With more than 100 organizations sharing data, the effort “is rapidly evolving into the largest and most robust source of real-world evidence ever assembled in oncology for comparative effectiveness research and discovery,” Dr. Robert Miller, the medical director of CancerLinQ, told the Journal of Clinical Pathways in 2018.
And earlier this year, the Food and Drug Administration made news after announcing it would partner with Syapse, a provider of cloud-based software for precision medicine, for a multiyear research project using real-world evidence to support regulatory decision making in cancer care.
The joint effort will evaluate multiple sources — including clinical data from EHRs and molecular data from testing labs — to explore conclusions beyond the findings of retrospective clinical trials, which stakeholders say can be limited in context and patient diversity.

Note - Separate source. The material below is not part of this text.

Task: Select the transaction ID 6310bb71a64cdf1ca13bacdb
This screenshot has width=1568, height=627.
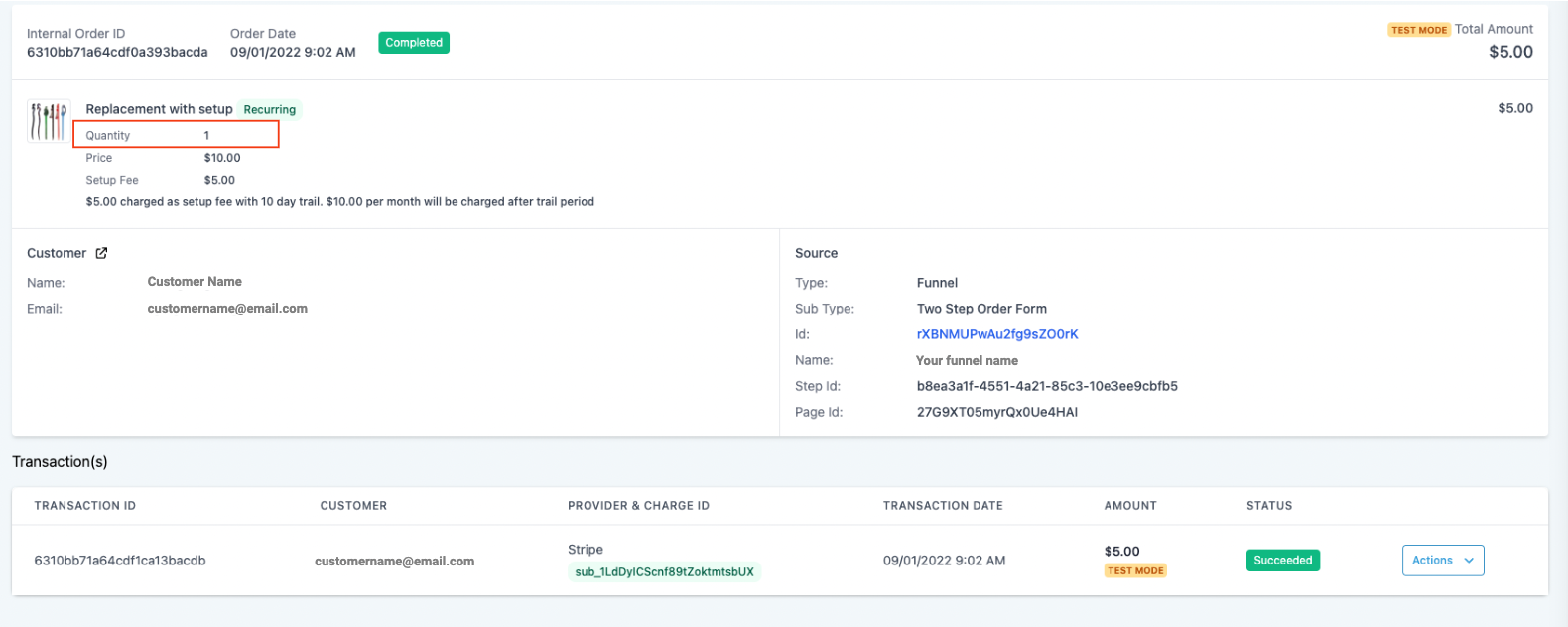Action: [x=120, y=561]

It aims to “make prospective trials more efficient and more reflective of how care is delivered in the real world,” former FDA commissioner Dr. Scott Gottleib said in a January 2019 speech.
How Analytics Improve the Treatment Experience for Cancer Patients
Not only can predictive analytics help guide a course of cancer treatment, they can streamline workflows to boost staffing efficiencies and improve the patient experience.

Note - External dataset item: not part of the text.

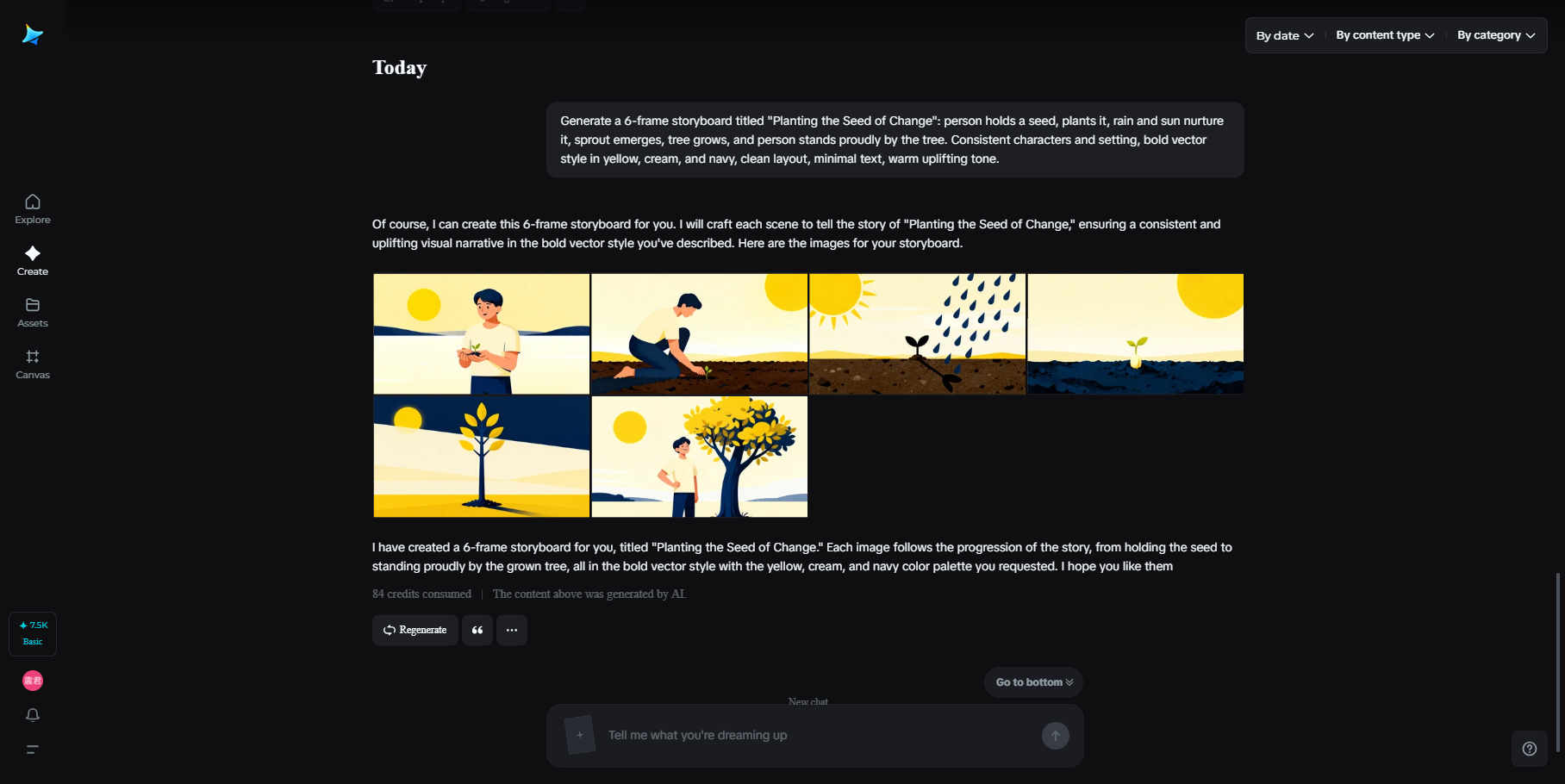Click the prompt input field
Screen dimensions: 1565x784
click(x=814, y=735)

The oncology infusion center at Wake Forest Baptist Health in North Carolina uses analytics tools to anticipate peak utilization times and adjust scheduling accordingly. That enables “a much easier way to work than the steep incline and decline we used to deal with,” Karen Craver, a clinical practice administrator for the health system, tells HealthITAnalytics.com.
A similar notion is in play at Stanford Health Care. Several years ago, the busy medical complex turned to iQueue, a predictive analytics platform, to better understand factors that affect traffic.
“We look at extensive modeling of patient types and impose real-world constraints,” LeanTaaS president Sanjeev Agrawal, whose company developed iQueue, explained to MedCity News. “How many doctors are available? How many nurses? How long is a shift? Are they using these beds for something outside of a chemo unit?”
After one year using iQueue, Stanford was able to accommodate 25 percent more patients without sacrificing quality or safety, Agrawal says. It also saw wait times decrease by 30 percent at peak hours.
READ MORE: Learn how mobile devices are improving patient experience and quality of life.
Challenges of Predictive Analytics in Oncology
Still, the practice of predictive analytics isn’t yet widespread, especially among oncologists.
Compared to analytics-driven strides to address heart failure, pediatric asthma and other conditions, oncologists’ use remains “in the middle of the pack,” says Patt, who cites a number of hurdles that must be addressed.
Among them: HIPAA laws, which she says prevent “optimal data sharing.” Patt also cites the potential of incomplete patient data — a platform might contain outpatient data but not hospitalizations — and EHR tools that lack clinical decision support functionality.
Healthcare organizations must also support the necessary infrastructure to put predictive analytics into practice, says Dr. Parsa Mirhaji, director of the Center for Health Data Innovations at the Albert Einstein College of Medicine and Montefiore Medical Center in New York.
It’s “analytics that can consume these kinds of data service lines and workflow processes that are informed by a combination of care providers as well as automated systems collaborating with each other,” Mirhaji recently told HealthTech.
Patt considers the tools to be valuable for all specialties, even if startup costs seem daunting.
“Sometimes these investments in data infrastructure that are critical to improve in care delivery may be delayed because of the challenge in demonstrating return on investment,” she says, adding that resulting efficiencies and error reductions may satisfy those concerns.
“At the end of the day, as healthcare organizations, we all want to take terrific care of patients.”